A bellows is a flexible seal. The convoluted portion of metal expansion joints is designed to flex when thermal movements occur in the piping system. The number of convolutions depends upon the amount of movement the bellows must accommodate or the force that must be used to accomplish this deflection. The convoluted element must be strong enough circumferentially to withstand the internal pressure of the system, yet responsive enough to flex. The longitudinal load (pressure thrust) must then be absorbed by some other type of device. These devices include:
Pressure thrust can be calculated by multiplying the effective area shown in the catalog by the working pressure.

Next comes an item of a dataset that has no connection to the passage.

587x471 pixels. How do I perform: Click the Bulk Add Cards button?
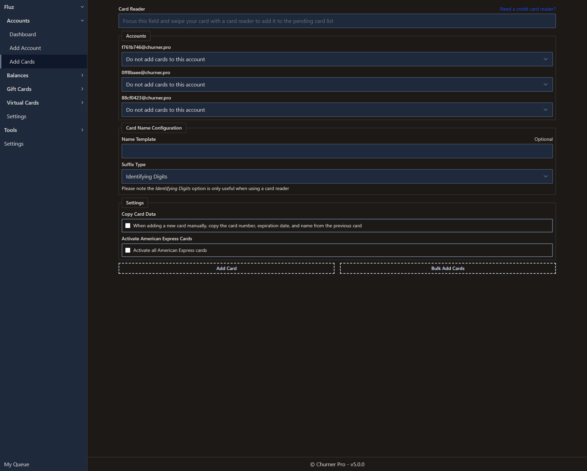pyautogui.click(x=448, y=268)
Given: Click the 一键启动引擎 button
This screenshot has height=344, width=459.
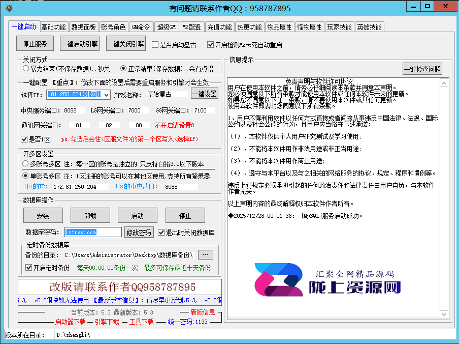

For the purpose of understanding pressure thrust, a single bellows designed for pure axial motion can be modeled as hydraulic cylinder with a spring inside. Force on equipment or adjacent piping anchors:
||"F" = (the effective area of the bellows) x (the working pressure)
+ (the spring rate of the bellows) x (the stroke of the bellows)
The spring represents the axial spring rate of the bellows. The hydraulic piston represents the effect of the pressure thrust which the expansion joint can exert on the piping anchors or pressure thrust restraints (hinges, gimbals, tie rods) which may be part of the expansion joint assembly.
The area of the hydraulic cylinder would be the effective area of the bellows. For a 20", 150 psig catalog standard expansion joint with 20 convolutions, the spring force for 1" of axial stroke would be:
||(the axial motion) x (the spring rate of the bellows) or
1 inch x 1521Ibs. / inch = 1521 pounds
The pressure thrust force would equal:
||(the working pressure) x (the bellows effective area) or
(150 Ibs. / inch^2) x (359 inch^2) = 53,850 pounds
The pressure thrust force is typically much higher than the spring force. Expansion joints designed for lateral offset or angular motion are more complicated to model accurately. However, the effect of pressure thrust is the same.
The ability of a bellows to carry pressure is limited by hoop stress or S2 as defined in the standards of the Expansion Joint Manufacturers Association (EJMA). This is a stress that runs circumferentially around the bellows due to the pressure difference between the inside and the outside of the bellows.
Hoop stress is what holds a bellows together like the hoops on a barrel. This stress must be held to a code stress level. The customer should specify the code to be used.
The bellow's ability to carry pressure is also limited by bulge stress or EJMA stress S4. This is a stress that runs longitudinal to the bellows centerline. More specifically, it is located in the bellows sidewall and it is a measure of the tendency of the convolutions to become less U-shaped and more spherical.
For bellows that are not annealed after forming, S4 is allowed by EJMA to exceed the initial yield strength of the bellows material by a large margin because it is cold worked. If a bellows is annealed after forming, S4 must be severely limited because the bellows sidewall material is no longer cold worked.
Accommodating a requirement for annealing will often result in the addition of reinforcing rings or a much heavier bellows material and more convolutions. Our standard policy is to provide bellows in the as-formed condition to take advantage of the added performance that is imparted to the bellows through cold work. Senior Flexonics Pathway will accommodate annealing requirements on request.
A bellows that is pressurized internally is similar in many ways to a column loaded in compression. At some loading, a long column will buckle. Similarly, an internally pressurized expansion joint will eventually buckle or squirm at some internal pressure loading. It is the responsibility of the expansion joint manufacturer to design the bellows to avoid squirm during operating conditions or pressure testing. Squirm can lead to catastrophic failure of a bellows. Our design equations treat squirm conservatively. A hydrostatic test of the completed expansion joint verifies stability. If hydrostatic testing is desired, it should be specified at the time of order placement.
When a bellows deflects, the motion is absorbed by bending of the sidewalls of each convolution. The associated stress caused by this motion is the deflection stress or EJMA stress S6. This stress runs longitudinal to the bellows centerline. The maximum value of S6 is located in the sidewall of each convolution near the crest or root.
Expansion joints are designed to operate with a value for S6 that far exceeds the yield strength of the bellows material. This means that most expansion joints will take a permanent set at the rated axial, angular or lateral motion. Expansion joint bellows are rarely designed to operate in the elastic stress range. Therefore the bellows will eventually fatigue after a finite number of movement cycles. It is important to specify a realistic cycle life as a design consideration when ordering an expansion joint. An overly conservative cycle life requirement can result in a bellows design that is so long and soft that it is subject to squirm failure.
The necessary amount of metal to contain pressure can be achieved with a single ply of bellows material or multiple plies of material of reduced thickness. A bellows of multiple ply construction often has a lower spring rate than a single ply bellows for the same service. Thin material experiences less strain than a thick material for the same deflection. That means a multiple ply bellows may be shorter and it may have a higher cycle life than a single ply bellows for the same application.